The EDA industry and the challenges of RTL optimization

Cadence’s initiative stemmed from the awareness that the EDA industry, in the past, has not addressed the challenges of RTL optimization at the best possible level.

“Our RTL designers in many ways have kind of been left out of a lot of the automation that the industry has had”, said Knoth. “In general, we focused a whole lot on the digital space in terms of the people who are doing the actual implementation, the synthesis, place & route, the signoff etc. But the whole process [of] helping RTL designers achieve fully optimized high-quality RTL that won’t have any surprises during physical design is really important to getting a high-quality product to market quickly. What are some of the challenges they have? A huge lack of predictability [to make sure] that when they handoff RTL to an implementation team that it’s not going to result in surprises on the backend: congestion, power problems, frequency problems etc. Enabling RTL designers with better predictability [for] a higher quality handoff is a huge challenge,” Knoth pointed out.

Painful iterations

Traditionally, this lack of predictability has caused lengthy iterations. As Cadence explains in the product datasheet, “In the past RTL designers were siloed from implementation engineers, creating a disconnect between the front end and implementation. This disconnect caused extra back-and-forth iterations between the two teams, prolonging the design cycle and significantly delaying time-to-market.”

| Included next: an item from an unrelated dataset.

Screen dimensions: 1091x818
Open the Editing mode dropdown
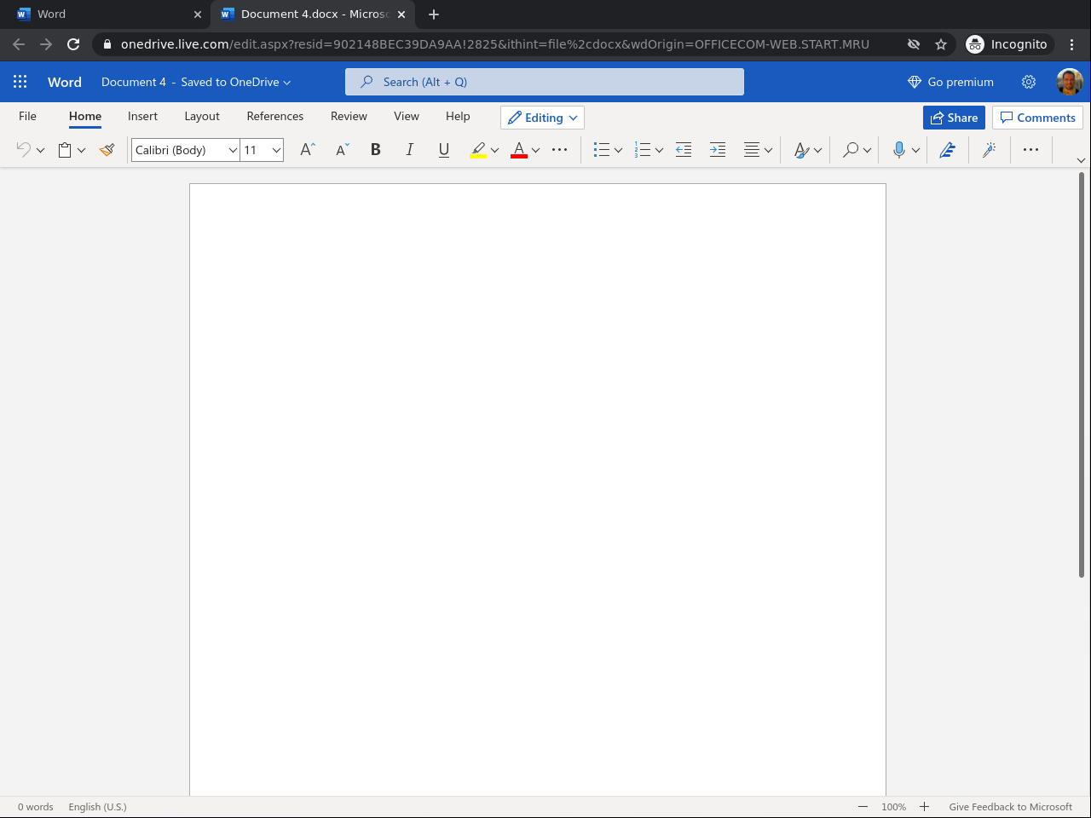click(x=542, y=118)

This is how Knoth describes the traditional process: “RTL designers finish functionally coding the RTL. They hand it off and then the implementation team does a few trial implementations. They usually run into a whole lot of easy to fix but annoying problems. And that starts a painful, long, unpredictable amount of iterations between the RTL designers and the place & route teams. In modern projects RTL designers are the critical path to get a product to market. They have a huge amount of work to do coding all the functionality and features etc., and then verifying that the device actually is performing as required. So we’re going to directly address those unpredictable, painful iterations between the RTL designers and the implementation team,” Knoth stressed.

The Cadence approach: providing RTL physical estimates using the core implementation engines

The ‘shifting left’ concept seems to be a key point here: in Cadence’s words, the solution “allows RTL designers to rapidly get early and accurate insight into the physical design effects of power, performance, area, and congestion (PPAC). Specifically, “The solution’s PPAC estimates are driven by the core engines from Cadence’s industry-leading Innovus Implementation System, Genus Synthesis Solution, and Joules RTL Power Solution.”

This approach provides substantial benefits, according to Knoth: “The shared engines are critical [to] delivering a high quality, accurate estimate of the physical effects, [because] it all depends upon what is the implementation team going to do,” he said. “And so rather than us trying to invent our own placement algorithms or routing algorithms that deliver estimates – which is the approach that many have taken in the past – we’ve just collaborated with our brothers and sisters inside the implementation team to directly leverage the exact C code for Cadence’s industry leading GigaPlace, GXL placement algorithm, RTL floorplanning algorithm, Genus mapping technology, Joules Power Analysis engine, etc. By directly accessing those engines at the C code, we’re wrapping them together in an easy-to-use platform. So the RTL engineer doesn’t have to master five different tools. He just has to learn one tool, and trust and know that it’s delivering very accurate estimates which will correlate with implementation.”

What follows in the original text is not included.